* [PASSAGE FOR REVIEW]:
Story: Cam Ly
Photos: Ngon Studio

As well as being beautiful and fragrant, flowers are sometimes enjoyed as food. Join Heritage in exploring some Vietnamese delicacies made with flowers.

Stir fried cowslip creepers with garlic (Hoa thiên lý xào tỏi)

Cowslip creepers have a gentle scent and are rich in vitamins and minerals. They act as a sedative to enhance our quality of sleep and reduce arthritis pain. Fresh cowslip creepers are washed and stir fried with garlic until the flowers are well cooked. Cowslip creepers can be stir fried with beef, scrambled eggs or mixed into salads with shrimps.

Artichoke soup with pork ribs (Canh atiso nấu sườn heo)

* [ASSIGNMENT 1]: Transcribe the passage on Vietnamese flower dishes, everything from "As well as being" down to "lý xào tỏi)".
* [ASSIGNMENT 2]: Using the passage on Vietnamese flower dishes, decide whether each statement agrees with it, and back each yes or no with the deciding words quoted exactly: (a) Cowslip creepers have a strong scent. (b) Cowslip creepers are stir fried with garlic until the flowers are well cooked. (c) Cowslip creepers can be mixed into salads with shrimps.

* [DATA EXTRACT]:

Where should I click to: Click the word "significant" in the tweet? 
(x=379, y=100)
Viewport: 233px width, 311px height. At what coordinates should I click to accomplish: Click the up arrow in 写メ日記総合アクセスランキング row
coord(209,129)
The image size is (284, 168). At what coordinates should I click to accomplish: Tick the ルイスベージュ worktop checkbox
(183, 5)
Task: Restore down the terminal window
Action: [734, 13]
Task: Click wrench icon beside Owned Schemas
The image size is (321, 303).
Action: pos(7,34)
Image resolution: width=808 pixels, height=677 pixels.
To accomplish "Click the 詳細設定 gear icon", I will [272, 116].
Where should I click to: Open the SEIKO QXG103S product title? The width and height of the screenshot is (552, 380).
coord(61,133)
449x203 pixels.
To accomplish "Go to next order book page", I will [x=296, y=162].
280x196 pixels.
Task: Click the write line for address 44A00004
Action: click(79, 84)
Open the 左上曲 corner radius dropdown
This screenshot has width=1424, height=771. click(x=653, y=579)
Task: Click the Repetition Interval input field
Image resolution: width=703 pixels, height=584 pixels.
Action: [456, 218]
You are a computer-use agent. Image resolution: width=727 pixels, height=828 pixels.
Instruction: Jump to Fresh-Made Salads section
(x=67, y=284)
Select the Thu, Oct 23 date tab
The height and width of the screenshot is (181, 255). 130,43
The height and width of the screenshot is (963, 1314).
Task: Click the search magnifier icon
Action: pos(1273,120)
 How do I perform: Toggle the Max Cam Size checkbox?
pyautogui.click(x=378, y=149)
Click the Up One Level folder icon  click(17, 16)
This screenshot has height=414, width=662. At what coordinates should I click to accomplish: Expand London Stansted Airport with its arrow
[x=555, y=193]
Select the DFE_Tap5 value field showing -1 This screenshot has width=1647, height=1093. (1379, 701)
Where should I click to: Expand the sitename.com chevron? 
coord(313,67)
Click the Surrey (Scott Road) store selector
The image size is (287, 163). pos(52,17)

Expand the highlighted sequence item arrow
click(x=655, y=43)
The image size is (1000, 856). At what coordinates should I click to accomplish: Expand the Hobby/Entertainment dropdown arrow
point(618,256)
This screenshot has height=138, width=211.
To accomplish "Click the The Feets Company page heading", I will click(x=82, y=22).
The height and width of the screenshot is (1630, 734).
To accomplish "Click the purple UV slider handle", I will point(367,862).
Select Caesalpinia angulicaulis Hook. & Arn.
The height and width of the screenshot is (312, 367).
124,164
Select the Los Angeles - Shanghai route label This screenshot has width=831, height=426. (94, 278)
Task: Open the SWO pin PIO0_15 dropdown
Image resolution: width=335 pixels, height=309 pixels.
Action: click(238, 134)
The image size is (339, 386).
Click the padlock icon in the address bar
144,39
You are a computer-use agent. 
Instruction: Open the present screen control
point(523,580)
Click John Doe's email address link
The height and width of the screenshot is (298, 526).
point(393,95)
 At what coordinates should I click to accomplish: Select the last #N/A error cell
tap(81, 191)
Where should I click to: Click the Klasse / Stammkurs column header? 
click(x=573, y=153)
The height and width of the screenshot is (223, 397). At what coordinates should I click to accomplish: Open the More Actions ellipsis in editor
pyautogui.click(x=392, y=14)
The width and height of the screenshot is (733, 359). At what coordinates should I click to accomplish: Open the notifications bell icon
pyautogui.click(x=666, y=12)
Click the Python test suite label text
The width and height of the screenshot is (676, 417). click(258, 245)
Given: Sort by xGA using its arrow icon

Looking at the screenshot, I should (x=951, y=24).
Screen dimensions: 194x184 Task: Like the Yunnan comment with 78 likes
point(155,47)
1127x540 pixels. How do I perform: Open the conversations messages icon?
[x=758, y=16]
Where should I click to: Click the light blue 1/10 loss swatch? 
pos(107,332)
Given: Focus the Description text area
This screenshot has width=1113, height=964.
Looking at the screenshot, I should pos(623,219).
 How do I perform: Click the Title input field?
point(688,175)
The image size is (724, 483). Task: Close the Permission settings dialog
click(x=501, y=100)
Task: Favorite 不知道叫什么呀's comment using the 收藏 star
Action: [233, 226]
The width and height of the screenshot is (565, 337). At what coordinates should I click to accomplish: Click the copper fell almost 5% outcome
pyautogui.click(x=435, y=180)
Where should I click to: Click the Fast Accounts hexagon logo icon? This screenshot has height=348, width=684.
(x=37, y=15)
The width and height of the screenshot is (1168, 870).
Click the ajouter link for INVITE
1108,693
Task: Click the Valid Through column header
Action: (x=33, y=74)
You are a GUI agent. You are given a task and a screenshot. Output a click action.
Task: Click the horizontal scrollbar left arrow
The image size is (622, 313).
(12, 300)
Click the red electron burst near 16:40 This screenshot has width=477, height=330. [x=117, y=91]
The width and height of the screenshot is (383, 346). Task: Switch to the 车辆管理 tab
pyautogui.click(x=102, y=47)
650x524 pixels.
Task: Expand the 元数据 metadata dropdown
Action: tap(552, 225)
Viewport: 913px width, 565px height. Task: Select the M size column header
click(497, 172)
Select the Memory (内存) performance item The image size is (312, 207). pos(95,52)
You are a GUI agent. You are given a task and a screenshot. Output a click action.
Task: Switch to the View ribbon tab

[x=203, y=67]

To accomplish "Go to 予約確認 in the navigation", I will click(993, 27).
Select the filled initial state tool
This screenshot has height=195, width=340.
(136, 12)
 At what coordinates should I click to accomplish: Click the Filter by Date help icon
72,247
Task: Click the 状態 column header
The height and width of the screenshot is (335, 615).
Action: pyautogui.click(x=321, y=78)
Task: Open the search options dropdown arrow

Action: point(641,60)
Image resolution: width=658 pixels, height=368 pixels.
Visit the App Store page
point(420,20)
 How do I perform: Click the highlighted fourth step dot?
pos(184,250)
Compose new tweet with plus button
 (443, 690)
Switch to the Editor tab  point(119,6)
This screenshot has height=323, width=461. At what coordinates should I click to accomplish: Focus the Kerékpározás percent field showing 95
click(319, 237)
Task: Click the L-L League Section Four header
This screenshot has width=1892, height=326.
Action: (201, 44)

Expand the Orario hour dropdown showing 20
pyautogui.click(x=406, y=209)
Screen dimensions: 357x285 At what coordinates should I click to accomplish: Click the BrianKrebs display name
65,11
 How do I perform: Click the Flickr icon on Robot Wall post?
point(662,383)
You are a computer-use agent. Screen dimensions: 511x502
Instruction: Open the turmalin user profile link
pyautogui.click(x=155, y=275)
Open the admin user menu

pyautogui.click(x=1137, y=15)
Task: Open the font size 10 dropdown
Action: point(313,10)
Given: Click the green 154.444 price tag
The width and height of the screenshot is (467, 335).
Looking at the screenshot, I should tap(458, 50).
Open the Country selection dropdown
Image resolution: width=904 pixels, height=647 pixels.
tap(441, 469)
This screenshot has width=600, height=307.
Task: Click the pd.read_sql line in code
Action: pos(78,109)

* [EXERCISE ANSWER 1]:
As well as being beautiful and fragrant, flowers are sometimes enjoyed as food. Join Heritage in exploring some Vietnamese delicacies made with flowers.

Stir fried cowslip creepers with garlic (Hoa thiên lý xào tỏi)

* [EXERCISE ANSWER 2]:
(a) No: "Cowslip creepers have a gentle scent and are rich in vitamins and minerals."
(b) Yes: "Fresh cowslip creepers are washed and stir fried with garlic until the flowers are well cooked."
(c) Yes: "Cowslip creepers can be stir fried with beef, scrambled eggs or mixed into salads with shrimps."